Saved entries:
________

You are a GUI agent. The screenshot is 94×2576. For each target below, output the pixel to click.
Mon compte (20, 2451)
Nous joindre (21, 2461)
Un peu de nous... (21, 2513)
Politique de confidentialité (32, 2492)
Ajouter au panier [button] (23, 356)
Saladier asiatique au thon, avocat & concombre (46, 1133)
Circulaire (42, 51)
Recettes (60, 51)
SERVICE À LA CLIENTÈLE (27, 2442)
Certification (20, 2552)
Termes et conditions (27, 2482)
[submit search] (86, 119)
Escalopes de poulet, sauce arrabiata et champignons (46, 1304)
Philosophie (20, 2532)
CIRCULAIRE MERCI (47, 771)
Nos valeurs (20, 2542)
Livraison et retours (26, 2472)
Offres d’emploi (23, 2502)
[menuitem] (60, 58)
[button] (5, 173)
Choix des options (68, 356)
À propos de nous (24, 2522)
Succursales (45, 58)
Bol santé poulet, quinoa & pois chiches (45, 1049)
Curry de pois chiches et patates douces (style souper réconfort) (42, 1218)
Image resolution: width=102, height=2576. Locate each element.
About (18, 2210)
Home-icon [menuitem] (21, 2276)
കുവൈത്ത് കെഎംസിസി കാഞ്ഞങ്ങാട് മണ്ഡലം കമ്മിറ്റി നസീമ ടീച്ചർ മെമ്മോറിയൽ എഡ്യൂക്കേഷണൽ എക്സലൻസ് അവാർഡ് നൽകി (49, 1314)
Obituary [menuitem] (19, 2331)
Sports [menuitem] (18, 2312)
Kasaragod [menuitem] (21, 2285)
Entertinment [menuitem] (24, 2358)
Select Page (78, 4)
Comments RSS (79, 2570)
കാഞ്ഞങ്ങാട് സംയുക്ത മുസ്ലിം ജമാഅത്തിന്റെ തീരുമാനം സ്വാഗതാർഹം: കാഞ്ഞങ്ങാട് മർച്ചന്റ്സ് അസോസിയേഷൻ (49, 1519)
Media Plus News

________

> [PROBLEM STATEMENT]: Retype every entry exactly as it stands.

> [PROBLEM SOLUTION]:
You are a GUI agent. The screenshot is 94×2576. For each target below, output the pixel to click.
Mon compte (20, 2451)
Nous joindre (21, 2461)
Un peu de nous... (21, 2513)
Politique de confidentialité (32, 2492)
Ajouter au panier [button] (23, 356)
Saladier asiatique au thon, avocat & concombre (46, 1133)
Circulaire (42, 51)
Recettes (60, 51)
SERVICE À LA CLIENTÈLE (27, 2442)
Certification (20, 2552)
Termes et conditions (27, 2482)
[submit search] (86, 119)
Escalopes de poulet, sauce arrabiata et champignons (46, 1304)
Philosophie (20, 2532)
CIRCULAIRE MERCI (47, 771)
Nos valeurs (20, 2542)
Livraison et retours (26, 2472)
Offres d’emploi (23, 2502)
[menuitem] (60, 58)
[button] (5, 173)
Choix des options (68, 356)
À propos de nous (24, 2522)
Succursales (45, 58)
Bol santé poulet, quinoa & pois chiches (45, 1049)
Curry de pois chiches et patates douces (style souper réconfort) (42, 1218)
Image resolution: width=102, height=2576. Locate each element.
About (18, 2210)
Home-icon [menuitem] (21, 2276)
കുവൈത്ത് കെഎംസിസി കാഞ്ഞങ്ങാട് മണ്ഡലം കമ്മിറ്റി നസീമ ടീച്ചർ മെമ്മോറിയൽ എഡ്യൂക്കേഷണൽ എക്സലൻസ് അവാർഡ് നൽകി (49, 1314)
Obituary [menuitem] (19, 2331)
Sports [menuitem] (18, 2312)
Kasaragod [menuitem] (21, 2285)
Entertinment [menuitem] (24, 2358)
Select Page (78, 4)
Comments RSS (79, 2570)
കാഞ്ഞങ്ങാട് സംയുക്ത മുസ്ലിം ജമാഅത്തിന്റെ തീരുമാനം സ്വാഗതാർഹം: കാഞ്ഞങ്ങാട് മർച്ചന്റ്സ് അസോസിയേഷൻ (49, 1519)
Media Plus News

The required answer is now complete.